Posted by: Ian | January 7, 2010

White roading

This week I’m missing my London cycling commutes and I haven’t done much compensatory riding around Somerset. Instead, I’ve read a bit more about “building my base”, flicked through Cycling Weekly and been for a swim with Heidi. Today, though, the snow-covered fields and car-free roads were too much of a draw. I was tempted to take the Felt – when I wheeled it across the drive yesterday its black chilli tyres screeched through the snow, evidencing the science fiction magic of their molecular grip on any surface. Notwithstanding this, I plumped instead for the Van Nicholas, my “take it anywhere” tourer. The flat bars are more suited to the twitchiness of the sheet ice, the titanium frame is less precious than the Felt’s carbon one, the Rohloff hub gears are less fussy and more robust in deep snow than derailleurs, the tyres themselves have an extra 5mm over the Felt’s and all in all it’s a more solid ride.

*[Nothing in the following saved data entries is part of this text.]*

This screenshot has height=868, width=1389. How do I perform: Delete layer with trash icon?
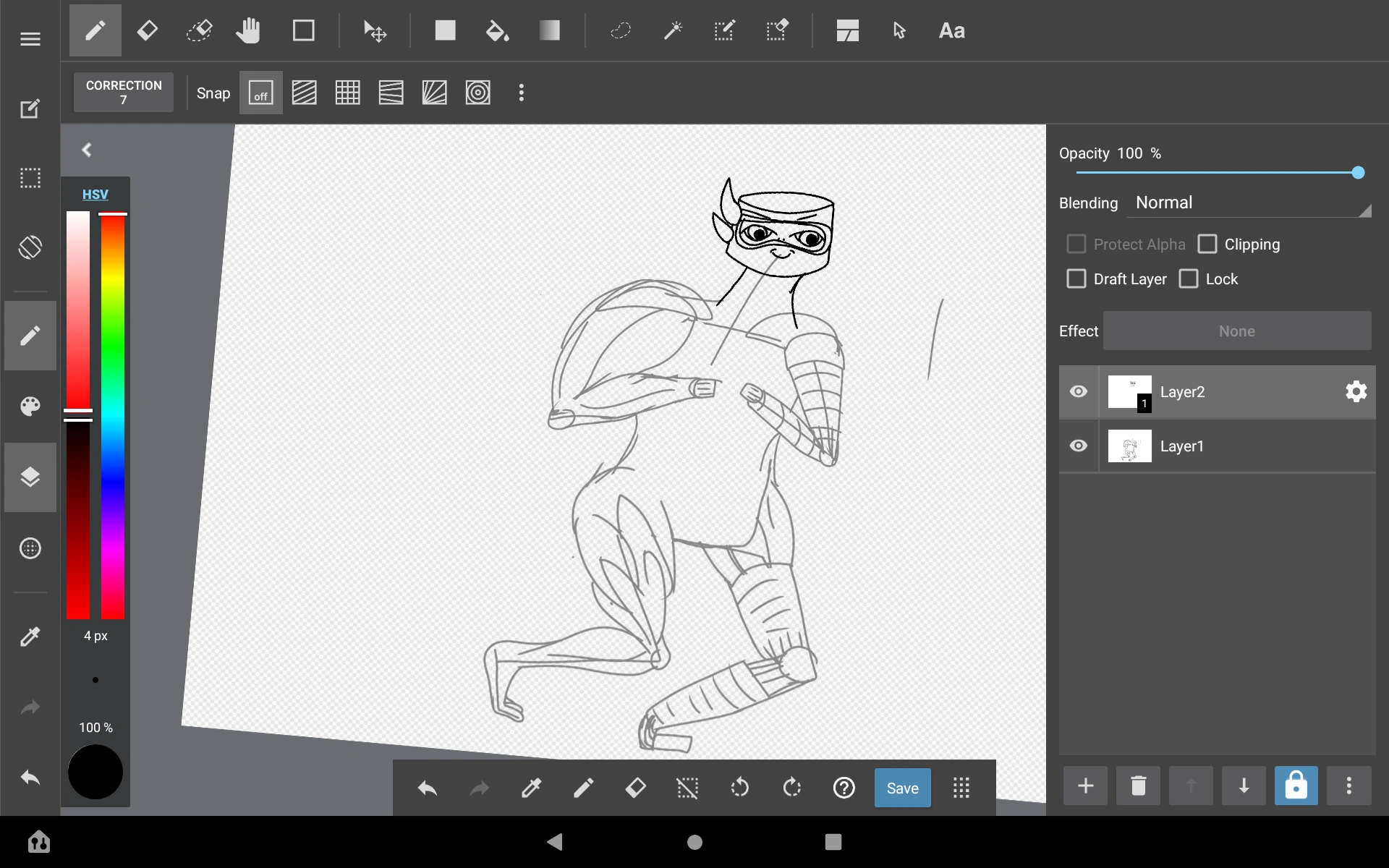[x=1138, y=786]
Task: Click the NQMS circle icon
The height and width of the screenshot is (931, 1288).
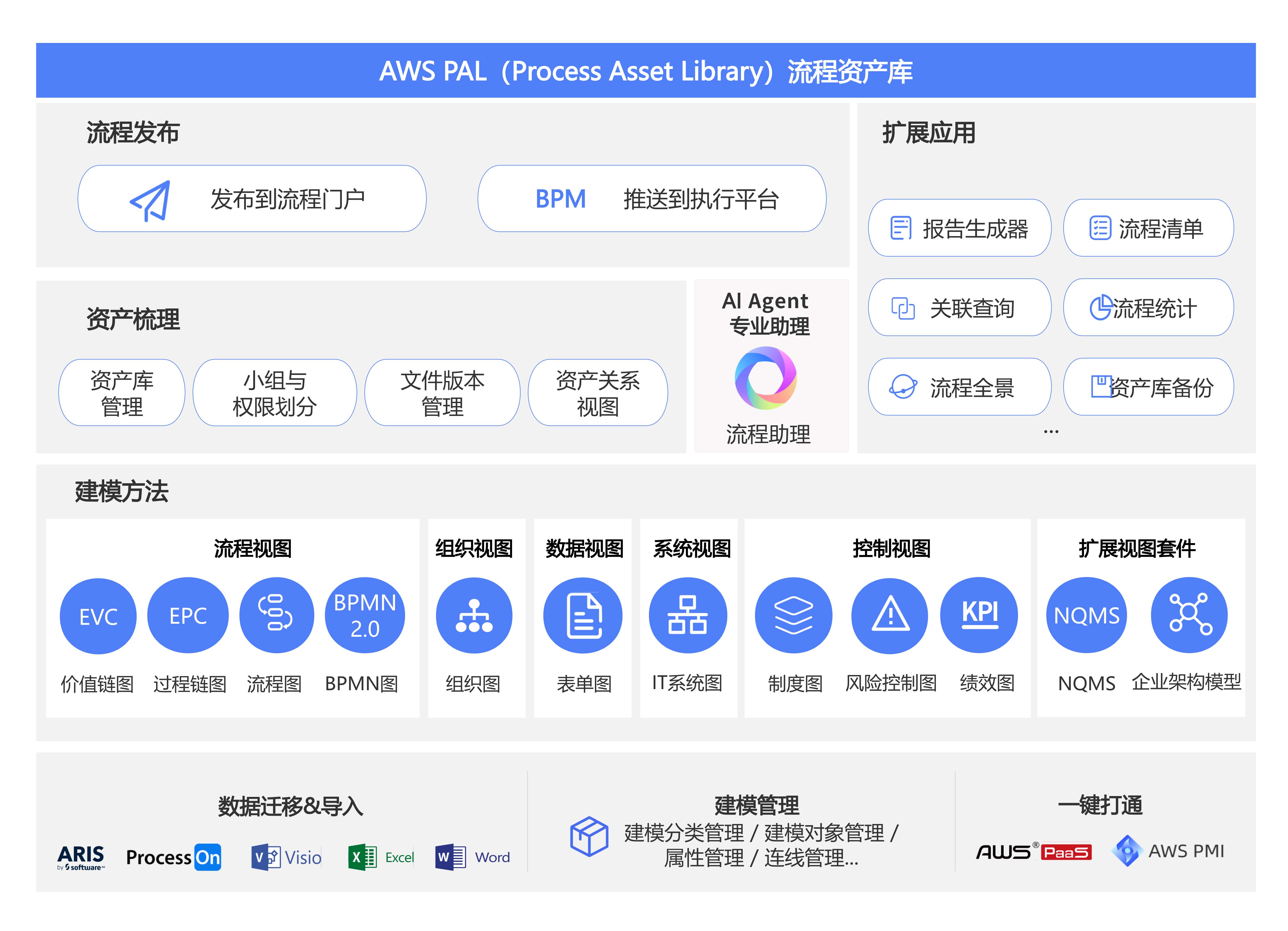Action: pyautogui.click(x=1086, y=615)

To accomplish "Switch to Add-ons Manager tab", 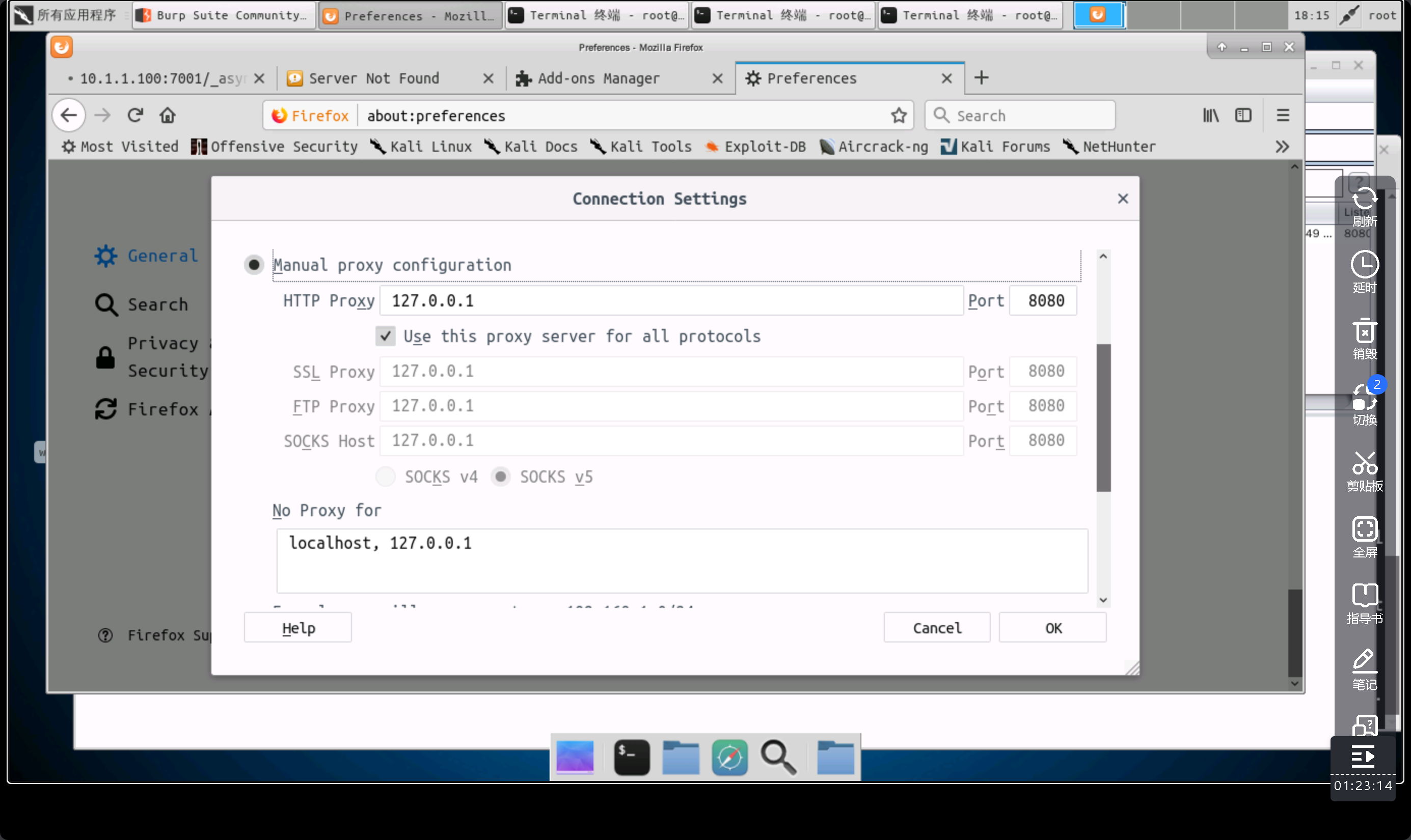I will click(599, 78).
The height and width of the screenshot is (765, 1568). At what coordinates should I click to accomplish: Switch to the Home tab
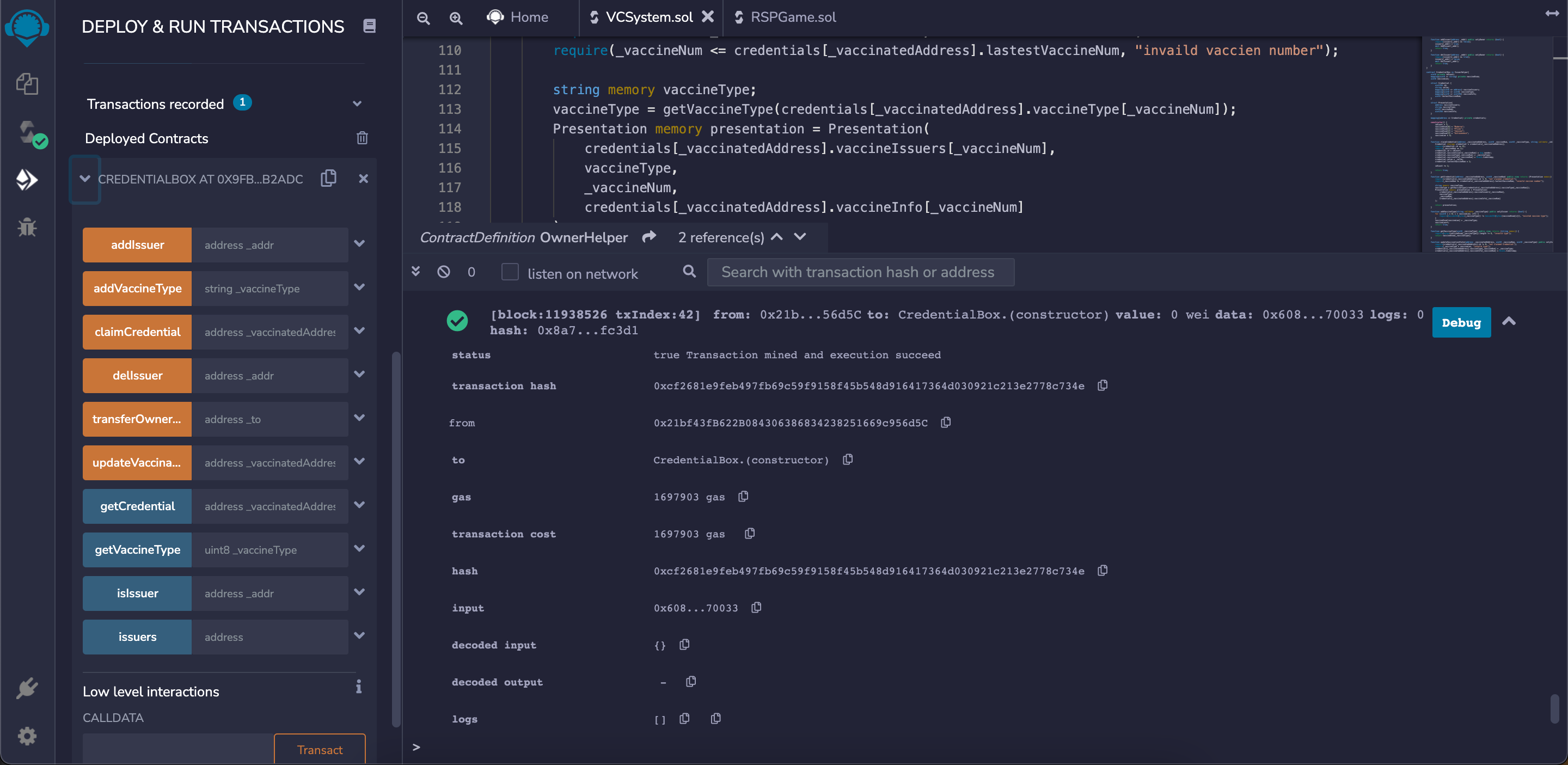(528, 17)
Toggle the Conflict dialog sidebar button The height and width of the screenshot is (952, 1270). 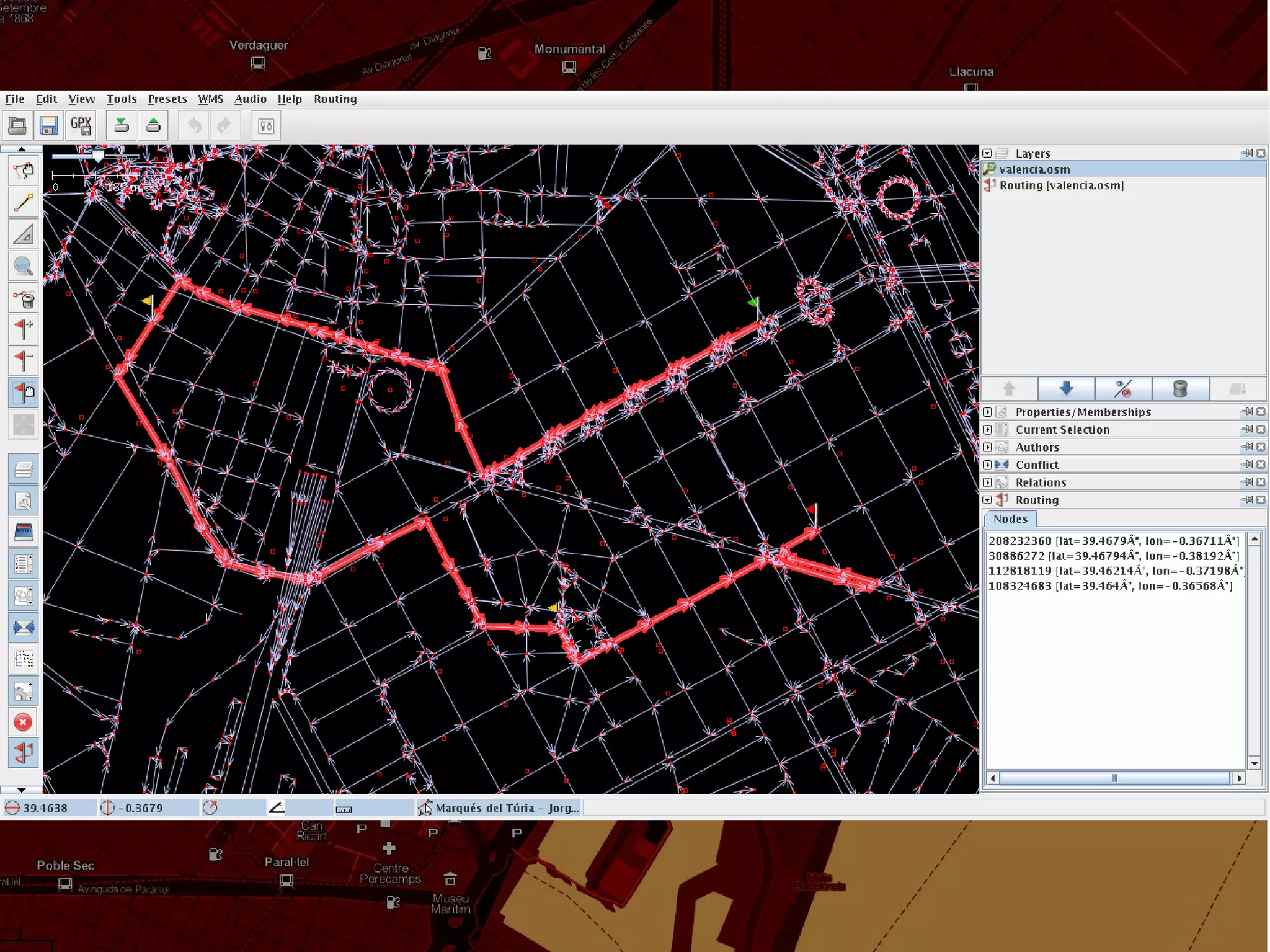(24, 628)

I started off on B roads that had had sufficient car use to be exposed down to the tarmac and graduated to quieter, snowier roads as the ride progressed. The country lanes were a delight and completely car free – the only vehicle I saw on them was a tractor. Once I stopped to ask an older guy who was pottering outside his house where the lane that he lived on led to.  “Nowhere, really,” he told me.  “I wouldn’t go down there if I were you.”

The sense of recklessness, almost prohibition, as I politely eschewed his advice enhanced the pleasure of it. “It’s flooded at the bottom,” he called after me.  “With water.”

“I’m sure I’ll come off,” I called back.

It was indeed flooded with water, which was surprising given that the brook at the side of the lane was completely frozen over. It must have been the fast movement of the shallow water that stopped it freezing. Worse, there was a pot hole hidden beneath the water that my front wheel clanked down into. But the Van Nic just ploughed on, and then out of the water back onto the icy snow.

The uphill stretches were the most fun. I kept pedalling, sitting down squarely on the saddle to keep traction, waiting for the moment when I’d lose grip. It only happened once and afterwards it was predictably difficult to get going again; I had to walk the bike a couple of yards to an area under a tree where a patch of exposed gravel gave me enough purchase to get moving up the hill again.

The downhill stretches were more tense as I had less control. Fortunately, none of the inclines was too severe or prolonged and the little twitches from the back wheel were all survivable. I can recommend riding on these lanes in these conditions as an exercise in balance.

When I arrived back home it seemed as if I’d been out for no time at all and spent no energy on the riding. It turned out that I’d been out over an hour, with an average heart rate of 146 bpm, equating to about 900 calories of exercise. I can’t remember a more effortless workout.